Absolutely. However, if that were the only reason for doing so, there would be no reason to continue this pattern in the new covenant which looks back to Christ.

danny2 said...

but how could the abrahamic covenant mean isaac "as a child specifically" when isaac did not exist?

how old were noah's sons?

david's?

my point is not that it couldn't apply to children, but to the fact that assuming these covenants are only referring to the age of a child (when some did not even exist yet) seems a bit presumptuous.

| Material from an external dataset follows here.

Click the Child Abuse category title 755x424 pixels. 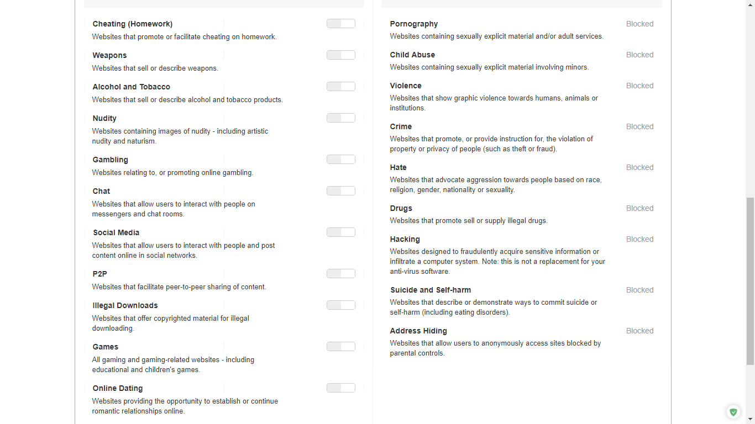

and if it is not specifically speaking to the child-age, why try to add weight to that issue, as if it is.

Brad said...

But we do know specifically that the Abrahamic covenant applied to the chld-age. Every male child born into his house was required to receive the sign of the covenant on the eighth day. A child who did not receive this sign was cut off from his people, not because he had not been brought into this covenant, but because he had broken that covenant (Gen 17:14). how could he have broken the covenant unless he had been born into it?

How did God make a covenant specifically with Isaac even before he was Isaac born? Of course, we both know that this is no obstacle to God. But even humanly speaking, it poses little difficulty.

I could set up a trust fund that entitled each of your descendants, at birth, to 100 dollars out of my bank account. Now--overlooking the fact that my account would be exhausted just by your present children,--to do this, I would not need to know who your descendants would be, what they would be named, or even how many there would be. As soon as they were born, and as long as the resources remained, they would be entitled to this money on the day they were born.

I think we see plenty of indications that this was how God(whose resources thankfully are much more extensive than mine) administered these past covenants. As I've said before, and as I'll cover in more detail later, these children were born automatically entitled to the promises and bound to the duties of these covenants.

Why does this strike us as so horribly odd? I think the idea of God declaring a covenant relationship with someone yet to be born gives us such trouble because, growing up in American Evangelicalism, we're accustomed to thinking of a relationship with God as something that we initiate as individuals, or perhaps as something that God initiates but only with our permission.

God has not historically been in the habit of seeking individual permission to establish such relationships.